The alternating chapter also structure introduces and develops both characters. To begin, Alek is introduced as immature and childish. He views war as an exciting game that can be played out on his desk before being thrust into the middle of one, for which he is drastically underprepared. At 15, he struggles with his identity as the son of an archduke and a common woman. He is raised as a prince but has no actual title or authority. He resents being treated as a boy, especially by Count Volger, who views him as nothing more than the son of a lady-in-waiting.
Alek’s relationship with Volger develops greatly over the book, reflecting Alek’s character growth. At the beginning of the book, Alek despises Volger and the authority he has over him, but he listens to him. Volger acts as Alek’s mentor, being hard on the prince in order to teach and protect him, though Alek doesn’t understand this. Alek’s relationship with Otto Klopp and the two other crewmen, Bauer and Hoffman, also reflects his growth as a character. Klopp is a commoner and gives Alek the respect Alek feels he deserves, and Alek defers to Klopp on all things mechanical. While Volger is commanding and aggressive, Klopp is consistently gentle and encouraging, to which Alek responds well. However, Alek tries to command and threaten the other crewmembers, viewing them as servants.
While Alek is running for his life, Deryn disguises herself as a boy to join the Air Service. From the very beginning of the book, Deryn is keeping secrets and dealing with the consequences of them. Deryn is brave, adventurous, and determined to prove herself. Her core desire is to fly and study aeronautics, just as her father taught her before he died. The stakes for successfully joining the Air Service are high because if she fails, she will be sent back to Scotland, forced to give up her dream of flying. She will be trained to be a proper lady and possibly get her brother in deep trouble for introducing her as his male cousin. Deryn’s dilemma is a product of the time period when women were not permitted to join the military. Privilege and the role of women during World War I are recurring motifs. This is why Deryn is so eager to prove that she can do anything the boys can do, evidenced by her pride in flying the Huxley without fear, and it contributes to her decision to stay in the sky despite the storm.

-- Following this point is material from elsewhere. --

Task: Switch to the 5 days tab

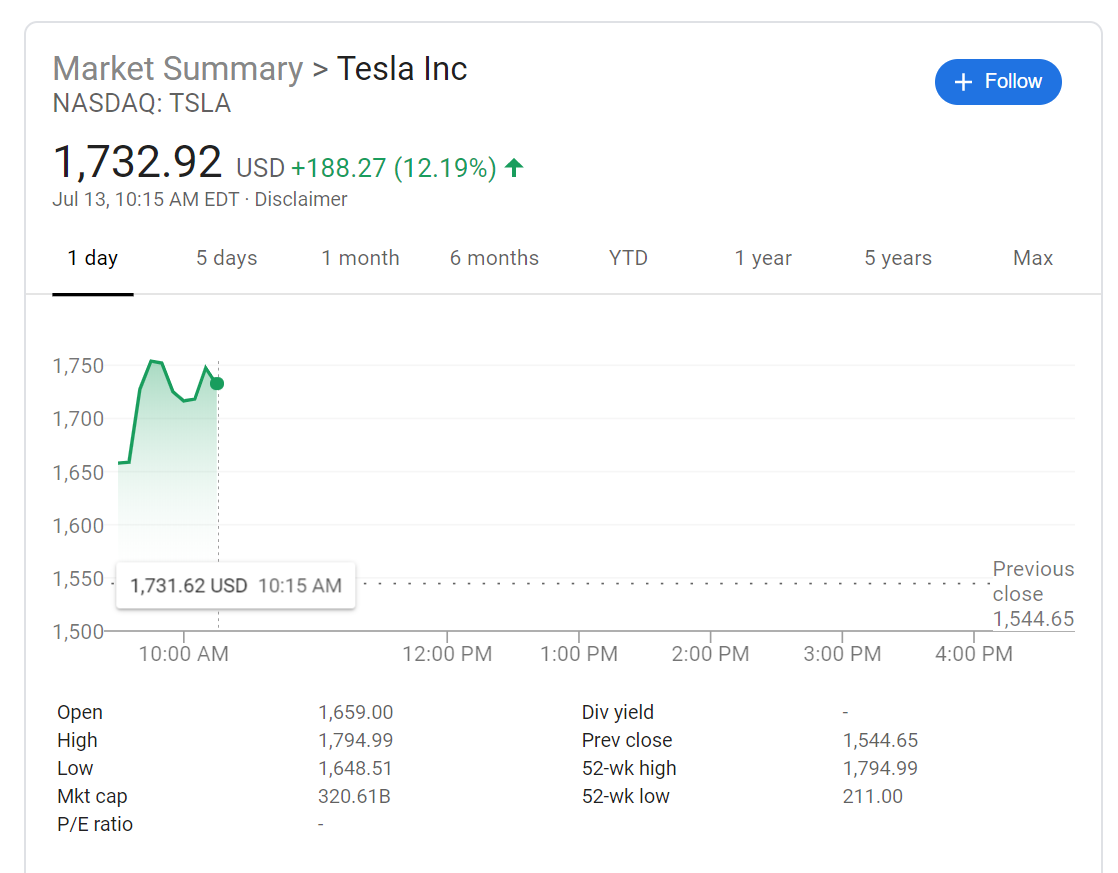Action: (226, 258)
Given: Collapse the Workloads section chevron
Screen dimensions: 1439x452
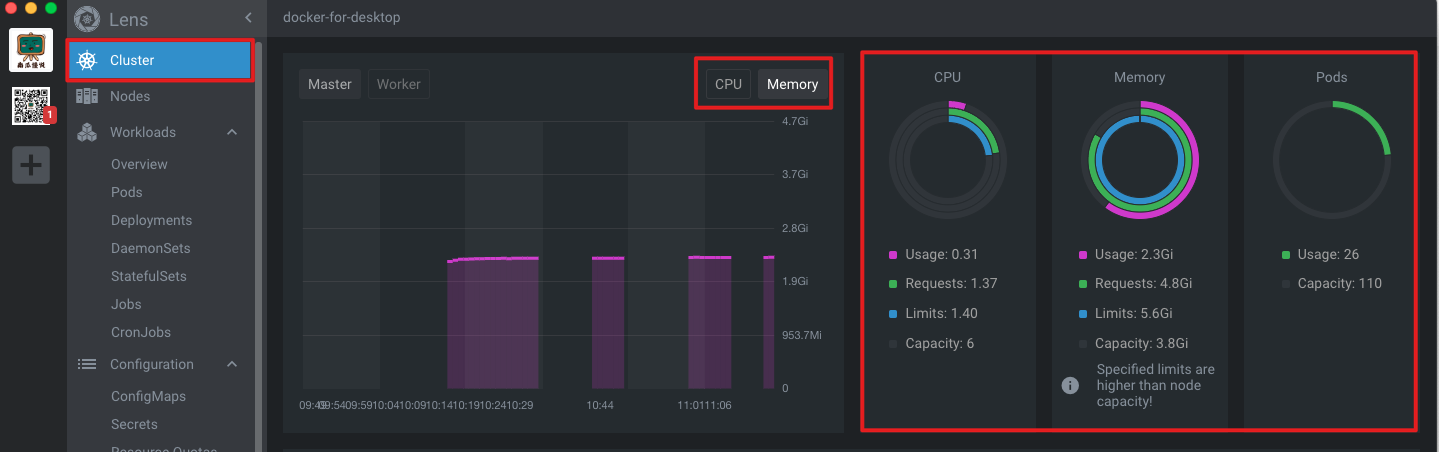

These chapters introduce the main conflicts both characters face. Externally, Alek is hiding from assassins. Internally, he is trying to figure out who he is and handle the grief of losing his home and family. Externally, Deryn is trying to join the Air Service and learn to fly, while internally, she is trying to prove herself and find her place in a male-dominated world. While all of this is happening, political tensions are increasing, and world powers are picking sides, preparing for war.